PROBLEM DESCRIPTION →
Would you give the entries below again in full, exactly as they stand?

Stored data entries
——————————
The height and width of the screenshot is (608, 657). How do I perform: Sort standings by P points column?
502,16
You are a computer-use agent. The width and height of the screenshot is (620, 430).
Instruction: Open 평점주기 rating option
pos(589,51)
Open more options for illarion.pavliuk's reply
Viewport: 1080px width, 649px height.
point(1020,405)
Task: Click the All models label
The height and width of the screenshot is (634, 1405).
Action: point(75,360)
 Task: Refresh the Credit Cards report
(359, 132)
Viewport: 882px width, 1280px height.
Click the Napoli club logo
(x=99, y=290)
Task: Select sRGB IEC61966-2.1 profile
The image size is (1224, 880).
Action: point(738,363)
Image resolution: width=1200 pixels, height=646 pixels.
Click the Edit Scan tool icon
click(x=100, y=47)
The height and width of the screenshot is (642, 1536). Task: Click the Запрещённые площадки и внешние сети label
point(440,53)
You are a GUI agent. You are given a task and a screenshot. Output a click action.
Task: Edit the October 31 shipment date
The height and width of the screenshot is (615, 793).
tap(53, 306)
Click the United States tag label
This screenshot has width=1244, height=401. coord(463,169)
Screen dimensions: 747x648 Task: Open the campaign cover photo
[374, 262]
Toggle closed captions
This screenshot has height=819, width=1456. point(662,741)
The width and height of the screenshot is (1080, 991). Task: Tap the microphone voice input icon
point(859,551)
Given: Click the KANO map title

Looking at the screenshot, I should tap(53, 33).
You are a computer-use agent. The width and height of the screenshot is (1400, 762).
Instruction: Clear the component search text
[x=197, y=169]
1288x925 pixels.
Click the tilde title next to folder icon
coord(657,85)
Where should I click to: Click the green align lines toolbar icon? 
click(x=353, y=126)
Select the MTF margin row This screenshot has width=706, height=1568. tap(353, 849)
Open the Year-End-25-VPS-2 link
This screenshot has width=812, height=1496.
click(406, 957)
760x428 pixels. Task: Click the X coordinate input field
——————————
WORKED SOLUTION →
The height and width of the screenshot is (608, 657). How do I perform: Sort standings by P points column?
502,16
You are a computer-use agent. The width and height of the screenshot is (620, 430).
Instruction: Open 평점주기 rating option
pos(589,51)
Open more options for illarion.pavliuk's reply
Viewport: 1080px width, 649px height.
point(1020,405)
Task: Click the All models label
The height and width of the screenshot is (634, 1405).
Action: point(75,360)
 Task: Refresh the Credit Cards report
(359, 132)
Viewport: 882px width, 1280px height.
Click the Napoli club logo
(x=99, y=290)
Task: Select sRGB IEC61966-2.1 profile
The image size is (1224, 880).
Action: point(738,363)
Image resolution: width=1200 pixels, height=646 pixels.
Click the Edit Scan tool icon
click(x=100, y=47)
The height and width of the screenshot is (642, 1536). Task: Click the Запрещённые площадки и внешние сети label
point(440,53)
You are a GUI agent. You are given a task and a screenshot. Output a click action.
Task: Edit the October 31 shipment date
The height and width of the screenshot is (615, 793).
tap(53, 306)
Click the United States tag label
This screenshot has width=1244, height=401. coord(463,169)
Screen dimensions: 747x648 Task: Open the campaign cover photo
[374, 262]
Toggle closed captions
This screenshot has height=819, width=1456. point(662,741)
The width and height of the screenshot is (1080, 991). Task: Tap the microphone voice input icon
point(859,551)
Given: Click the KANO map title

Looking at the screenshot, I should tap(53, 33).
You are a computer-use agent. The width and height of the screenshot is (1400, 762).
Instruction: Clear the component search text
[x=197, y=169]
1288x925 pixels.
Click the tilde title next to folder icon
coord(657,85)
Where should I click to: Click the green align lines toolbar icon? 
click(x=353, y=126)
Select the MTF margin row This screenshot has width=706, height=1568. tap(353, 849)
Open the Year-End-25-VPS-2 link
This screenshot has width=812, height=1496.
click(406, 957)
760x428 pixels. Task: Click the X coordinate input field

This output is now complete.